Data: Begin
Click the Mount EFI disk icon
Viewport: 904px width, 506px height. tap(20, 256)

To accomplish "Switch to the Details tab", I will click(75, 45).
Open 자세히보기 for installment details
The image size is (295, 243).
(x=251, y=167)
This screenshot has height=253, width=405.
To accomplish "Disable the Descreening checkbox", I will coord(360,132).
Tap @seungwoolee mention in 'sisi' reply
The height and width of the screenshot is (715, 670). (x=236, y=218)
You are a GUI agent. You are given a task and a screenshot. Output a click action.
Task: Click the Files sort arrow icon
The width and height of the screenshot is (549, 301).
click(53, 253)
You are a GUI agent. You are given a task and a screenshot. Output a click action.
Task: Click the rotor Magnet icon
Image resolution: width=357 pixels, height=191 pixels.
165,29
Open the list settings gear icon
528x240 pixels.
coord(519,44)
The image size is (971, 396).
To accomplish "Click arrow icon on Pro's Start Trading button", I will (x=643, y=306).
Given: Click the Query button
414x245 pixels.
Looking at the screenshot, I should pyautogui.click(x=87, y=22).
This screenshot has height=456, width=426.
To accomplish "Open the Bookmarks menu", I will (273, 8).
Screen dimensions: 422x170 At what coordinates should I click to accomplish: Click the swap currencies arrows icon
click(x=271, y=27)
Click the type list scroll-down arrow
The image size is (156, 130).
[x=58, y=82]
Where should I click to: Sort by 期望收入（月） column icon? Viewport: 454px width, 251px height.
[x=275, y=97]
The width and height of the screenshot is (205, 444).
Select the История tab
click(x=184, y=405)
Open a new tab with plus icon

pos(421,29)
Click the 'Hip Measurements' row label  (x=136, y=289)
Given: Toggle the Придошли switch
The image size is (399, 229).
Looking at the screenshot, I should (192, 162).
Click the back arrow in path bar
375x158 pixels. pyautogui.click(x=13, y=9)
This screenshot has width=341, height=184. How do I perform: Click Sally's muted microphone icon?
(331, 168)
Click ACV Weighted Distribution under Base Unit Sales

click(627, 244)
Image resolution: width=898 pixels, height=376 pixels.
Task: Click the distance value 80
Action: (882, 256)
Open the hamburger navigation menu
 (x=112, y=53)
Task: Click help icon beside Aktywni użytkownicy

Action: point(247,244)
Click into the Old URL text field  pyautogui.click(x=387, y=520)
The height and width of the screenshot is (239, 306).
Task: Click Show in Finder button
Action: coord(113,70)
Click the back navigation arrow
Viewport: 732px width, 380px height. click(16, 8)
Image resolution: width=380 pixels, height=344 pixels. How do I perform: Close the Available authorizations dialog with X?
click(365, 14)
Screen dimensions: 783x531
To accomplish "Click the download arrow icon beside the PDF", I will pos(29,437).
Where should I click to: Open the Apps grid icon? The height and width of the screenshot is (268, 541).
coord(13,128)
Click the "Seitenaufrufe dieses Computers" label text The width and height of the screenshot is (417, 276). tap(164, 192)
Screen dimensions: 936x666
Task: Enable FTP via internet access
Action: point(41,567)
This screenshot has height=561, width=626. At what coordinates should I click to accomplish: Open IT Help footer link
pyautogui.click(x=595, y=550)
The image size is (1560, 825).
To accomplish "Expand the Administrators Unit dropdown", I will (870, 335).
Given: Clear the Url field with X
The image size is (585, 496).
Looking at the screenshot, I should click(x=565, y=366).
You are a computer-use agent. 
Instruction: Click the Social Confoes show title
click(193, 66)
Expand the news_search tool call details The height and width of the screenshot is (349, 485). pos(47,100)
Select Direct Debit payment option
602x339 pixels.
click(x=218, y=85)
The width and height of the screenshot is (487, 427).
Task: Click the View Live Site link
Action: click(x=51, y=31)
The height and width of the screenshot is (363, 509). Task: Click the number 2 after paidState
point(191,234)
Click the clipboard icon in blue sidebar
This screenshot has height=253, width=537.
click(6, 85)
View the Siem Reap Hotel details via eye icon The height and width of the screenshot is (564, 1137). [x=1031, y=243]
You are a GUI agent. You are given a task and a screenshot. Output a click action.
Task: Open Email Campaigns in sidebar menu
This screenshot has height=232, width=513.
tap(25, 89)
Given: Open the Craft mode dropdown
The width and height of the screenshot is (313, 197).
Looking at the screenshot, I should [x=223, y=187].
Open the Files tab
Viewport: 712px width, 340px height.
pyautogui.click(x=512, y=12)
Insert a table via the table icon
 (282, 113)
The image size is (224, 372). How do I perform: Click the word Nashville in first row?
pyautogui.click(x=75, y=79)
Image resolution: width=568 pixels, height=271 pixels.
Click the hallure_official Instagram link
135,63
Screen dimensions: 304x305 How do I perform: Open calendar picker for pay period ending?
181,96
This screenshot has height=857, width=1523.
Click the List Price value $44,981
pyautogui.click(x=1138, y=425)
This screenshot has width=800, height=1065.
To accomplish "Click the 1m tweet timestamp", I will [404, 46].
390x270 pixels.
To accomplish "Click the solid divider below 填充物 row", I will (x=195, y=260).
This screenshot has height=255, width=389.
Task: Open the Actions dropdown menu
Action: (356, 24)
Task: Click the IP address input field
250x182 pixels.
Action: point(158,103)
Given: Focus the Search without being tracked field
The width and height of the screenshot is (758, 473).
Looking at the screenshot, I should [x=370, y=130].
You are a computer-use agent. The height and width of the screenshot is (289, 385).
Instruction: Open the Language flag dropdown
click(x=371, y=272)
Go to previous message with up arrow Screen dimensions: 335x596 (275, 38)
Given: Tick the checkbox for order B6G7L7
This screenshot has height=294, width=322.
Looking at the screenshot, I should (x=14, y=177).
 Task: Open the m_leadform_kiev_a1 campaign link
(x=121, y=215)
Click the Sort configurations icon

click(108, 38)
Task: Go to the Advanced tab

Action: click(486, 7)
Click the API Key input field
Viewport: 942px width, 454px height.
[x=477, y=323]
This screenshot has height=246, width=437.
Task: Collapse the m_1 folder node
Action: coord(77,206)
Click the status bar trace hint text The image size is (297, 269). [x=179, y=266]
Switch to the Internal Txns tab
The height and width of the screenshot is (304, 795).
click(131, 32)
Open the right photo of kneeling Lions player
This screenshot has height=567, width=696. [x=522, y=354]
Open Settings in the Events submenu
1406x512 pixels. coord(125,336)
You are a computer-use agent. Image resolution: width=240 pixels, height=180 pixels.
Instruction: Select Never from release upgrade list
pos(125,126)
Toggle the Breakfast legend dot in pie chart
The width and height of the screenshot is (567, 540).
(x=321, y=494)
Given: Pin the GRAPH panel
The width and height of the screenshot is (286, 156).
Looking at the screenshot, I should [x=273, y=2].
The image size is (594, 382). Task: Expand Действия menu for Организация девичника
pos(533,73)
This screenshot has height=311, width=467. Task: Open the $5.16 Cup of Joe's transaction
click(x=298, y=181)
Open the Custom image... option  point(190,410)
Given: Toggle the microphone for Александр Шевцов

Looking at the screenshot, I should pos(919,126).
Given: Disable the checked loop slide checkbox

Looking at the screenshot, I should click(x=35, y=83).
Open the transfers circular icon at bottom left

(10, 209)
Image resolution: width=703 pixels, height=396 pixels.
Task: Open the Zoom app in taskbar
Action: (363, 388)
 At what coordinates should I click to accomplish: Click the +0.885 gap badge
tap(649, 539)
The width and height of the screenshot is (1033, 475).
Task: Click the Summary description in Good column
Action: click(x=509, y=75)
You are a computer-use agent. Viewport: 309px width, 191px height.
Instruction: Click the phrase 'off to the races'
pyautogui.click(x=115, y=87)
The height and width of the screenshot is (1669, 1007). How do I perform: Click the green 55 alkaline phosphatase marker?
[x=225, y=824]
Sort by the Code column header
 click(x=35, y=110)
Data: End
* Assignment: Please output an exact copy of the lines above, from the opening line of the data down to the line that contains "This screenshot has height=253, width=405.".

* Written answer:
Click the Mount EFI disk icon
Viewport: 904px width, 506px height. tap(20, 256)

To accomplish "Switch to the Details tab", I will click(75, 45).
Open 자세히보기 for installment details
The image size is (295, 243).
(x=251, y=167)
This screenshot has height=253, width=405.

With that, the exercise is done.